MATERIAL PROVIDED ::
##############################

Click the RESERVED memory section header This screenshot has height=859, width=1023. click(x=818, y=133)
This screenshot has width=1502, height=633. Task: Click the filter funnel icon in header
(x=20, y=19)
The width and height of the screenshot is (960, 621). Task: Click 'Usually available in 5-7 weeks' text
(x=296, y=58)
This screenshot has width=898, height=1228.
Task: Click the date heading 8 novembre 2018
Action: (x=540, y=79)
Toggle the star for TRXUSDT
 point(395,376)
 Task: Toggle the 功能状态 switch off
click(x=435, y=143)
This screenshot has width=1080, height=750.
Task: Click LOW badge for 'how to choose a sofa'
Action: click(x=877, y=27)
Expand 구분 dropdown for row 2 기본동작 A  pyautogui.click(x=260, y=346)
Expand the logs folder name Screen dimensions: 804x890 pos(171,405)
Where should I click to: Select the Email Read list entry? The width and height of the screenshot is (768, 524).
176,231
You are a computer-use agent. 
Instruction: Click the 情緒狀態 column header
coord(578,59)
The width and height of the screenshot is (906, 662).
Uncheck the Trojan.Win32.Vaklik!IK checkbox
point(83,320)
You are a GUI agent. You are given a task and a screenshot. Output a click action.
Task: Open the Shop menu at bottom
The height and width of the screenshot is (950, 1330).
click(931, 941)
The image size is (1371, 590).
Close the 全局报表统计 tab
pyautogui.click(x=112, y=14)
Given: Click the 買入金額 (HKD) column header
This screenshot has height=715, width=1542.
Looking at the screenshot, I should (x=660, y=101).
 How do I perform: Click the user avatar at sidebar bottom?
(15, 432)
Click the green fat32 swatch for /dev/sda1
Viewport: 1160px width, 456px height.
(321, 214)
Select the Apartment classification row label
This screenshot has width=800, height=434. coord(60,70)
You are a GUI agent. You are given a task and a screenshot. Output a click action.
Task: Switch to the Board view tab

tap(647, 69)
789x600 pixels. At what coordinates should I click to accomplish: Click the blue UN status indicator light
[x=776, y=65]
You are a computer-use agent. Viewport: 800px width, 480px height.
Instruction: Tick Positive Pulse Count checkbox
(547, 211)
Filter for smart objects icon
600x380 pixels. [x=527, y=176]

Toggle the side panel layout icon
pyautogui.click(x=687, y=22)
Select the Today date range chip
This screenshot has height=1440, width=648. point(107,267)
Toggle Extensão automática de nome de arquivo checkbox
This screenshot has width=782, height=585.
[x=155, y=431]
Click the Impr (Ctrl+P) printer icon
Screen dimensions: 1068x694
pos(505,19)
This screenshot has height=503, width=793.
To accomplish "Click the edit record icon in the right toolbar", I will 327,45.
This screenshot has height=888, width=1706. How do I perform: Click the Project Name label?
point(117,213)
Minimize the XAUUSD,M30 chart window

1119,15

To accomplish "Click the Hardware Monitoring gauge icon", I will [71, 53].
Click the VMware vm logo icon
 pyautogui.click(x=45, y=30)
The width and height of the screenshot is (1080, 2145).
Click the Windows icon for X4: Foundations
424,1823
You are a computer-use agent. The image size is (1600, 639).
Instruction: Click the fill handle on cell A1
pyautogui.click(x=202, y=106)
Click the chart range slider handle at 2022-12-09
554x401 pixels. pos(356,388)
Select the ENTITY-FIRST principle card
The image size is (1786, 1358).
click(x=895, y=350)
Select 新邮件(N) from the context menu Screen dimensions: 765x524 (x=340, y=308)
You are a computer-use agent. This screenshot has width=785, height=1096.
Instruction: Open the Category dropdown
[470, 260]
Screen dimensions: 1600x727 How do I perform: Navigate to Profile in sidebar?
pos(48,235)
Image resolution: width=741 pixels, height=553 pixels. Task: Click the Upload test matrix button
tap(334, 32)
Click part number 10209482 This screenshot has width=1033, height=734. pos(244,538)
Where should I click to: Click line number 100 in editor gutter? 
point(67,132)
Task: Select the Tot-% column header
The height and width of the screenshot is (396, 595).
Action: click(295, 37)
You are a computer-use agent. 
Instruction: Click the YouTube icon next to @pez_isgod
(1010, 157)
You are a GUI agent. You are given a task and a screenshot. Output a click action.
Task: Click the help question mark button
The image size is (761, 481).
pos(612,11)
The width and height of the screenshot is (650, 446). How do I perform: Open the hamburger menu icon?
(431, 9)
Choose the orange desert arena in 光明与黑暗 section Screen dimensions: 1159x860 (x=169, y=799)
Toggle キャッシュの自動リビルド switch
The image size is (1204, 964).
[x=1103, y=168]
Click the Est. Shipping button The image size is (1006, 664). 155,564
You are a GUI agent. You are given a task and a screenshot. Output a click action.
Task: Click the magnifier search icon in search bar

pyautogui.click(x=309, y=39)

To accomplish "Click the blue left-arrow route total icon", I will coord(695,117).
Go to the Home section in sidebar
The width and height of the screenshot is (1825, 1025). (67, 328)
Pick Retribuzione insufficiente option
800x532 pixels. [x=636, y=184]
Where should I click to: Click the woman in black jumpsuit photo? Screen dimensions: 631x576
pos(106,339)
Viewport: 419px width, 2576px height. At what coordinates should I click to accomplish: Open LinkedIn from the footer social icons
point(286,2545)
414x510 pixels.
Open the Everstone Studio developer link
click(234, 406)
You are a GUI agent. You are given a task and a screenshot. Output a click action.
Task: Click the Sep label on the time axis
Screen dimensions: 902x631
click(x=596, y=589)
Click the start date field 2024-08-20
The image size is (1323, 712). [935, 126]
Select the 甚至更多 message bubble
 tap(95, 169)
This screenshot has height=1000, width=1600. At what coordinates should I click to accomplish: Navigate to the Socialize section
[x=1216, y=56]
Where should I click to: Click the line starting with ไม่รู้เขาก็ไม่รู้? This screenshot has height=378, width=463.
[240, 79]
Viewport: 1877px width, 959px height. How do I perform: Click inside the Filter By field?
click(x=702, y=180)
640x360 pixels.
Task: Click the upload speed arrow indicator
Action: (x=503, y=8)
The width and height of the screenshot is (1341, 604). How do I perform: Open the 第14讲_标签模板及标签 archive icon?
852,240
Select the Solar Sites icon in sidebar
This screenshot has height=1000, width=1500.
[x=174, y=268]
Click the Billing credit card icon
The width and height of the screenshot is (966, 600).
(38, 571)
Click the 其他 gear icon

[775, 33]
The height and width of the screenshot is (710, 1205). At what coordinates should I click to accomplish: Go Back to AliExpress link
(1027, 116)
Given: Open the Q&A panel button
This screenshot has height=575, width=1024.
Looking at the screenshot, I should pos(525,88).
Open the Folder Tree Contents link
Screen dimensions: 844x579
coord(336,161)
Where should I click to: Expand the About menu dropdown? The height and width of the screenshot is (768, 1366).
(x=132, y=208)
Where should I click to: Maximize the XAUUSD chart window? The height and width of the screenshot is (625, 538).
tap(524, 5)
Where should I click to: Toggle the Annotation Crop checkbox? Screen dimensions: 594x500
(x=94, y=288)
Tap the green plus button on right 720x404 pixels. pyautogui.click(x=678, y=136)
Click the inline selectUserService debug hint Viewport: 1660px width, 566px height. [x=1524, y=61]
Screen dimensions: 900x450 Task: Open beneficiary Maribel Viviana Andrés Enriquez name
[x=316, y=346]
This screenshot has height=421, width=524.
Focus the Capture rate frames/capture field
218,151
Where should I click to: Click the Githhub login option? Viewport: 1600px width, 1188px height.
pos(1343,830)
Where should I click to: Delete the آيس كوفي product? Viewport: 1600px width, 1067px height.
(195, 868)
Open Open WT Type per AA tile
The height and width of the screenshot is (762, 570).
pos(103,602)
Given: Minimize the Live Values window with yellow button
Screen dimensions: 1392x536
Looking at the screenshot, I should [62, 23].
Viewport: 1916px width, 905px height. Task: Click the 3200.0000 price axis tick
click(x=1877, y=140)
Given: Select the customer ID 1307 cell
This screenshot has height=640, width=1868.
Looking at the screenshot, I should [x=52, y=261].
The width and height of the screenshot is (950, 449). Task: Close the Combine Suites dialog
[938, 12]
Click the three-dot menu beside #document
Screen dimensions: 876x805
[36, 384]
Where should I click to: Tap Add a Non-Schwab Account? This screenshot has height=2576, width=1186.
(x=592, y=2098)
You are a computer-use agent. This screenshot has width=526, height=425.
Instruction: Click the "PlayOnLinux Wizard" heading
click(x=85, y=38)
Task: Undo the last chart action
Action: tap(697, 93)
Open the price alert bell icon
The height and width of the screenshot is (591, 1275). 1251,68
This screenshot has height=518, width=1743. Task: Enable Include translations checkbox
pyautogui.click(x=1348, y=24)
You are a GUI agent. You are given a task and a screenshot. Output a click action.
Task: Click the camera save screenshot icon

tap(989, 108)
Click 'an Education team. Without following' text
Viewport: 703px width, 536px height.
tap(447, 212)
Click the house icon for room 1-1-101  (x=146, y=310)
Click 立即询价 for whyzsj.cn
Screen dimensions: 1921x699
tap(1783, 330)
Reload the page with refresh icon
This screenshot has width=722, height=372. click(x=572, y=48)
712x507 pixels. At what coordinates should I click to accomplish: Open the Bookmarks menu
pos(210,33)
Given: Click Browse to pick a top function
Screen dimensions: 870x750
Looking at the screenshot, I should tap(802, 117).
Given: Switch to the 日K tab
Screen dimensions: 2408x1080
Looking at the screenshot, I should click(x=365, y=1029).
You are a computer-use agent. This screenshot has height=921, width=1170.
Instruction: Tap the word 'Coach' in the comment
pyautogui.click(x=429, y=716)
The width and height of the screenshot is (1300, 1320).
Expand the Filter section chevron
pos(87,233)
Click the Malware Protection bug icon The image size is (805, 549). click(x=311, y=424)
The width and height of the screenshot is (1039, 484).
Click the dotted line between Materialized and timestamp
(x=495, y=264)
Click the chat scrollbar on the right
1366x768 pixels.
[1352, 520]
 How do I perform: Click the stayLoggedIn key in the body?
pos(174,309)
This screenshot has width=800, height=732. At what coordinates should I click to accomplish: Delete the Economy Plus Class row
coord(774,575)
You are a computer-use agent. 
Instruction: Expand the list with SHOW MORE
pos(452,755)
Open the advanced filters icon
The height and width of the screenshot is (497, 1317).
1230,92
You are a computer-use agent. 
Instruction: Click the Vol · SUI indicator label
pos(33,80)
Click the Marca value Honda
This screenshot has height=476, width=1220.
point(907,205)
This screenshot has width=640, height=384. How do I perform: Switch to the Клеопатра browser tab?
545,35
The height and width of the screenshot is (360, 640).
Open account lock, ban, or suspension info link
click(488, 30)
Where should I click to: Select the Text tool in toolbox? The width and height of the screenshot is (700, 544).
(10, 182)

##############################

DIRECTIONS :: Find and copy each line of the listing above that holds the word "card".

RESULT OF THIS TASK ::
Select the ENTITY-FIRST principle card
Click the Billing credit card icon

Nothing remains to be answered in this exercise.